Re: query plan wierdness?

Поиск
Список
Период
Сортировка
От Joel McGraw
Тема Re: query plan wierdness?
Дата
Msg-id 7B3E33EF2A10A84185E3667F6B9A1B781A0683@ECIEXCHANGE.eldocomp.com
обсуждение исходный текст
Ответ на query plan wierdness?  (Joel McGraw <jmcgraw@eldocomp.com>)
Ответы Re: query plan wierdness?  (Rod Taylor <pg@rbt.ca>)
Список pgsql-performance
>
> > However, this query performs a sequence scan on the table, ignoring
the
> > call_idx13 index (the only difference is the addition of the aspid
field
> > in the order by clause):
>
> You do not have an index which matches the ORDER BY, so PostgreSQL
> cannot simply scan the index for the data you want.
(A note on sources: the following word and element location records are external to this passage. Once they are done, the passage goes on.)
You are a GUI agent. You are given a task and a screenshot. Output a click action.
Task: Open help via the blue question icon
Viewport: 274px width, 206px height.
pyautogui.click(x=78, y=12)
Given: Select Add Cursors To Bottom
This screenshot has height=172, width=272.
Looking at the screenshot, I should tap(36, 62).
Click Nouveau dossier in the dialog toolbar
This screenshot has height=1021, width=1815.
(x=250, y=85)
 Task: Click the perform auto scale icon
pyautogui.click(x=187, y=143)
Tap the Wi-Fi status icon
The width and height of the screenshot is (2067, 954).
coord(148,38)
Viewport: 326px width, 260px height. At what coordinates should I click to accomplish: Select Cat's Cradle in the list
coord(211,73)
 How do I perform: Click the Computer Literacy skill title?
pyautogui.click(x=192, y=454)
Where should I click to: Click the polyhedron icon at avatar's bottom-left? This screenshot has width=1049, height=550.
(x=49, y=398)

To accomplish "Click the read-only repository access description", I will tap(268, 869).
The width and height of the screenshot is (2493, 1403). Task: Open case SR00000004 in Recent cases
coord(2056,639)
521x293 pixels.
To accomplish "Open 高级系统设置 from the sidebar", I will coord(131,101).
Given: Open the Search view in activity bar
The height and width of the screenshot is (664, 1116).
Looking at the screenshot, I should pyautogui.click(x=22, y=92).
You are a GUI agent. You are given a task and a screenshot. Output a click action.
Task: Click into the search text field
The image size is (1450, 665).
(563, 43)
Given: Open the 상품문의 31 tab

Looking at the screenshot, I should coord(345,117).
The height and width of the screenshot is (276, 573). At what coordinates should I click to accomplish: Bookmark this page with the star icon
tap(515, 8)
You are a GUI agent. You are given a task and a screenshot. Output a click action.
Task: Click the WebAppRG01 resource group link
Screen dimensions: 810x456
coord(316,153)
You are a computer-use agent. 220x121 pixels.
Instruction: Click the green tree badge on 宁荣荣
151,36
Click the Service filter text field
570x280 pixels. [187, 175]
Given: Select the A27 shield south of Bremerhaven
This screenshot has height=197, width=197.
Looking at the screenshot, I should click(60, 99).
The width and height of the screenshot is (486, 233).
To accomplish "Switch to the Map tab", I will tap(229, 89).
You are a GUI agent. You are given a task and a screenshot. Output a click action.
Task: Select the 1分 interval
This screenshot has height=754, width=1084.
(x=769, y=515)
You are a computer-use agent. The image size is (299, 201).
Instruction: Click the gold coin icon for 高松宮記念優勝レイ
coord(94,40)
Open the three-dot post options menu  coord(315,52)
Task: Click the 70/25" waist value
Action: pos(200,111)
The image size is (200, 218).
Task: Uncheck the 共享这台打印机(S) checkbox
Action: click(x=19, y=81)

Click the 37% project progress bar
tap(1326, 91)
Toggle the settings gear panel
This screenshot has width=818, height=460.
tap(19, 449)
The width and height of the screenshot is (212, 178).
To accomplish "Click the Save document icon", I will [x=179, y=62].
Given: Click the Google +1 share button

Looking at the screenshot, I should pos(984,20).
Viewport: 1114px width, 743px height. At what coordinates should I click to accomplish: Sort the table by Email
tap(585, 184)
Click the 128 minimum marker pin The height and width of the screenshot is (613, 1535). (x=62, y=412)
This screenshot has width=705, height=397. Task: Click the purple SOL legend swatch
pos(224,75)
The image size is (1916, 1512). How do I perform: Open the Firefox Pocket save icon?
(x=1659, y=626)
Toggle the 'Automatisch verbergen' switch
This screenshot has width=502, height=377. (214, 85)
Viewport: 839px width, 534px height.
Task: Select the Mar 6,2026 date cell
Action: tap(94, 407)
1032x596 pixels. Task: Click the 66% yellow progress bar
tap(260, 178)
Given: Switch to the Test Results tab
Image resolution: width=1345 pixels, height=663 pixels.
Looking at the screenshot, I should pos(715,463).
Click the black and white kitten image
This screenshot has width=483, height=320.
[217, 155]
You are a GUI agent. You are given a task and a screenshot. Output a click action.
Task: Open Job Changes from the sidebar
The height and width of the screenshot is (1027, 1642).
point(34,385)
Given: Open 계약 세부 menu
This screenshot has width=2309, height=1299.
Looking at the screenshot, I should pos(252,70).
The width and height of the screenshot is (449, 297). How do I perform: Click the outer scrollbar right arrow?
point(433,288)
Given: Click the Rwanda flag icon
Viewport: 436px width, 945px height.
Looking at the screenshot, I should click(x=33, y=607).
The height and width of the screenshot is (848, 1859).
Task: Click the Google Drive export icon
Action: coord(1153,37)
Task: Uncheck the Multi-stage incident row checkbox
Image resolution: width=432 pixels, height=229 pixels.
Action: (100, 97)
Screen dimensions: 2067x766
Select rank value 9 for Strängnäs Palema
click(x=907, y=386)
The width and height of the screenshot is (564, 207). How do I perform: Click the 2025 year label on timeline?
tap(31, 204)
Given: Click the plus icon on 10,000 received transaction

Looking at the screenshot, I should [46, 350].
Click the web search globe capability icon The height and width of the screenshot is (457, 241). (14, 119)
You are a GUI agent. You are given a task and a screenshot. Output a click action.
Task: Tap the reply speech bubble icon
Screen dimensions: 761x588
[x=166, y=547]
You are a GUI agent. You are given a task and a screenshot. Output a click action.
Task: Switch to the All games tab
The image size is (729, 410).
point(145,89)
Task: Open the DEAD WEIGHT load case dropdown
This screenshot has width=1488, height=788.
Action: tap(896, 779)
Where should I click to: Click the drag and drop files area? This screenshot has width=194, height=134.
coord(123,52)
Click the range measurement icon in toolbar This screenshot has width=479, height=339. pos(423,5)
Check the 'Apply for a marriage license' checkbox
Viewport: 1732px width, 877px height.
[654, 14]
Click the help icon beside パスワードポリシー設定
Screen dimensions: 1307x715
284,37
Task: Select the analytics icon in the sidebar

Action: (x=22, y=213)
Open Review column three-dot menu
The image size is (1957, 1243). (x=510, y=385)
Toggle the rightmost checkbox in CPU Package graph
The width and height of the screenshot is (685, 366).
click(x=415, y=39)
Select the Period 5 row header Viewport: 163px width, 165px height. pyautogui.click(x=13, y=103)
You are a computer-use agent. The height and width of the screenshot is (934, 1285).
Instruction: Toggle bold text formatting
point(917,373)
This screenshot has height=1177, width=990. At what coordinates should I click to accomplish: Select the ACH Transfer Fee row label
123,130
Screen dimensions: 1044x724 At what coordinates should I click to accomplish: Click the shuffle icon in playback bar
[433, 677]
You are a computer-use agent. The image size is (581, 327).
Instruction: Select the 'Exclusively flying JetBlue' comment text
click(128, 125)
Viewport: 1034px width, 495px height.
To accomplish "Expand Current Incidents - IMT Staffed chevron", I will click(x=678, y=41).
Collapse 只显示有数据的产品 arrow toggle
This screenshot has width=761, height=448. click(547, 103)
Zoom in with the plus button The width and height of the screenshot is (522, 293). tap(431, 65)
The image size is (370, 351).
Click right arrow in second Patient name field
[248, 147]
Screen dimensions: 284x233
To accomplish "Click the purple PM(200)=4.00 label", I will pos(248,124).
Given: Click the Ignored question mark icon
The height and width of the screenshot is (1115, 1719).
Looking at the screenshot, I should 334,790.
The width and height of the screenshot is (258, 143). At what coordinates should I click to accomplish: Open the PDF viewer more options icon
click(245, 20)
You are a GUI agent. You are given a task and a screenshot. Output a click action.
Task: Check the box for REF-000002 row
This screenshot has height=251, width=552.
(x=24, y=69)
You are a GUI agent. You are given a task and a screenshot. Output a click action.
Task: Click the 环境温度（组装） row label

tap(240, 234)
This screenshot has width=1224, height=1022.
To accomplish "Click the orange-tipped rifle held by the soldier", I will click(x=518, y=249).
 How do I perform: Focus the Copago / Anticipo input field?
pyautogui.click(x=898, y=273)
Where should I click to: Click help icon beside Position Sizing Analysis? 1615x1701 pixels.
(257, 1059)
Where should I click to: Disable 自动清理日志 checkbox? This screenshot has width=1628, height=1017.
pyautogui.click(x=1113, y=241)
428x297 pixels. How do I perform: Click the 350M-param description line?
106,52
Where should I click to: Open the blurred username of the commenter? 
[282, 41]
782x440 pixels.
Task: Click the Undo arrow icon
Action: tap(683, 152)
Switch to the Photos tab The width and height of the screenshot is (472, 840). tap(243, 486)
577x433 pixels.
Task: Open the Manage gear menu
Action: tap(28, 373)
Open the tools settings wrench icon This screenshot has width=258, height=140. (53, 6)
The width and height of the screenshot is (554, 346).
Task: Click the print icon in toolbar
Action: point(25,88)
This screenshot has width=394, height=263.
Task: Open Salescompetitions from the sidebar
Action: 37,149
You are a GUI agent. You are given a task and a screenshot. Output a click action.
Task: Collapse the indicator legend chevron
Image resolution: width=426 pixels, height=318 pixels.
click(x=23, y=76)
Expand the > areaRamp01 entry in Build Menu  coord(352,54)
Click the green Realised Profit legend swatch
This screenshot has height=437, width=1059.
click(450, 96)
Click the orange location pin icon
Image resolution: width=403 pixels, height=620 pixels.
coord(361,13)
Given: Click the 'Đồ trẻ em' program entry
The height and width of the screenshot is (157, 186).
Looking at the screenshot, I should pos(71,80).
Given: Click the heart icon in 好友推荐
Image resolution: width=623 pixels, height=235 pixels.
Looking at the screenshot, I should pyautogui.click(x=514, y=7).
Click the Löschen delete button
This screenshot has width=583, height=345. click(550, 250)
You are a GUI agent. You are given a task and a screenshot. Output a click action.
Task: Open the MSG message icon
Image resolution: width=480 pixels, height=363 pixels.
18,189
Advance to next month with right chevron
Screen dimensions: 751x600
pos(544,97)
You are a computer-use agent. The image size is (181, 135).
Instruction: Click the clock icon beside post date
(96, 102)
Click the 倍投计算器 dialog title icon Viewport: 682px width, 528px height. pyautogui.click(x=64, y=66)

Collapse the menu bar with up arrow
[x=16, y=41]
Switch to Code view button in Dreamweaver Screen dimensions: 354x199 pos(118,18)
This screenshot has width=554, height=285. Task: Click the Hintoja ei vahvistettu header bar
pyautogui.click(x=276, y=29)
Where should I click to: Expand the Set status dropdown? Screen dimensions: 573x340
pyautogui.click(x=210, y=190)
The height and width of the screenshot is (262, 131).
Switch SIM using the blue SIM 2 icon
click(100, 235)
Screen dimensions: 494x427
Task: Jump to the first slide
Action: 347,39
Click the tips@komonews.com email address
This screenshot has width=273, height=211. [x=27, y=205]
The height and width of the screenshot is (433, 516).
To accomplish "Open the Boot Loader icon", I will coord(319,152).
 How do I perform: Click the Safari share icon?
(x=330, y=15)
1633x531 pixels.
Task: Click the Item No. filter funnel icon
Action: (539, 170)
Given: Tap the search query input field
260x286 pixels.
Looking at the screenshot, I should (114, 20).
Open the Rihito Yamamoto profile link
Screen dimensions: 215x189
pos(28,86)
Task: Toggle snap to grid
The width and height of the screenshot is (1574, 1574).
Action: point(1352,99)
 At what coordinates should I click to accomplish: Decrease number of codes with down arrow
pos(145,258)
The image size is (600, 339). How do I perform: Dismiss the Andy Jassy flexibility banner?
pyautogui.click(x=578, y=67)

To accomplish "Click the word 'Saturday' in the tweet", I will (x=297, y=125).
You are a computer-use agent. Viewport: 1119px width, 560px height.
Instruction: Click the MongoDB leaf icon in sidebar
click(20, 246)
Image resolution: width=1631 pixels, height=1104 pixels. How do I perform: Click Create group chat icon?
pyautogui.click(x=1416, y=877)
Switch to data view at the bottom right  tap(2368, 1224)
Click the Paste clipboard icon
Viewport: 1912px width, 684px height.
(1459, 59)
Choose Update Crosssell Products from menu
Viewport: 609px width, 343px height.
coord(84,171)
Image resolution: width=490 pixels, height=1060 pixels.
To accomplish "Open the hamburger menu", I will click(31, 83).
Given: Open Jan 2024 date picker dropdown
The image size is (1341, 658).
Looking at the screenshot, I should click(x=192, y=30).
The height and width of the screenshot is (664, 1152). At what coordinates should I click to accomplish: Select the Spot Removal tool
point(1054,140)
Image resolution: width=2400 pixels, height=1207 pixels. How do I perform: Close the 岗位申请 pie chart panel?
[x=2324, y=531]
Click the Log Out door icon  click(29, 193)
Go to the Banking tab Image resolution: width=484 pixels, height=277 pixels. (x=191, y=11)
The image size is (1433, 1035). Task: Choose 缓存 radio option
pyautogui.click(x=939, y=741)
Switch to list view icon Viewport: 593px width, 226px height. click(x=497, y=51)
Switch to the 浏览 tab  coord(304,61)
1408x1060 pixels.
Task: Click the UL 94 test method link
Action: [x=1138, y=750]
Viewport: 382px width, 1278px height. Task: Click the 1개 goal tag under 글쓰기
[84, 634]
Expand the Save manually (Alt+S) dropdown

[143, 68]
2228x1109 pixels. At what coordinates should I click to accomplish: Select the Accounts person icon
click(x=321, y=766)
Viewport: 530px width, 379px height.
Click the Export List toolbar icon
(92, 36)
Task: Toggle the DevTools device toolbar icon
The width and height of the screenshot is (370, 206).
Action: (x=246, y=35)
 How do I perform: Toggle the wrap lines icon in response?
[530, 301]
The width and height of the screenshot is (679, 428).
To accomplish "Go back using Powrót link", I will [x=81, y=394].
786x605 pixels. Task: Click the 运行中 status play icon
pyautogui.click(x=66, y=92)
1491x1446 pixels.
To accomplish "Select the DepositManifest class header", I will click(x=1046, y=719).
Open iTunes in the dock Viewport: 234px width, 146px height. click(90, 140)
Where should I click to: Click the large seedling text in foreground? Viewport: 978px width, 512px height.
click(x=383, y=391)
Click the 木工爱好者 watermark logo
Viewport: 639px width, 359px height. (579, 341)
Thus is needs to
> find all matching rows, order them, etc.
>
> > 23:59:59.999' order by aspid, openeddatetime desc, callstatus desc,
> > calltype desc, callkey desc limit 26;
>
> aspid ASC, openeddatetime DESC, callstatus DESC, calltype DESC
>
> >          call_idx13 btree (aspid, openeddatetime, callstatus,
calltype,
> > callkey),
>
> This index is: aspid ASC, openeddatetime ASC, callstatus ASC, calltype
> ASC, callkey ASC
>

OK, that makes sense; however, this doesn't:

elon2=# explain analyse select * from call where aspid='123C' and
OpenedDateTime between '2000-01-01 00:00:00.0' and '2004-06-24
23:59:59.999' order by aspid asc, openeddatetime asc, callstatus asc,
calltype asc, callkey asc;

QUERY PLAN
------------------------------------------------------------------------
------------------------------------------------------------------------
------------------------------------------------------
 Sort  (cost=342903.52..344071.99 rows=467384 width=295) (actual
time=33159.38..33897.22 rows=461973 loops=1)
   Sort Key: aspid, openeddatetime, callstatus, calltype, callkey
   ->  Seq Scan on call  (cost=0.00..31019.36 rows=467384 width=295)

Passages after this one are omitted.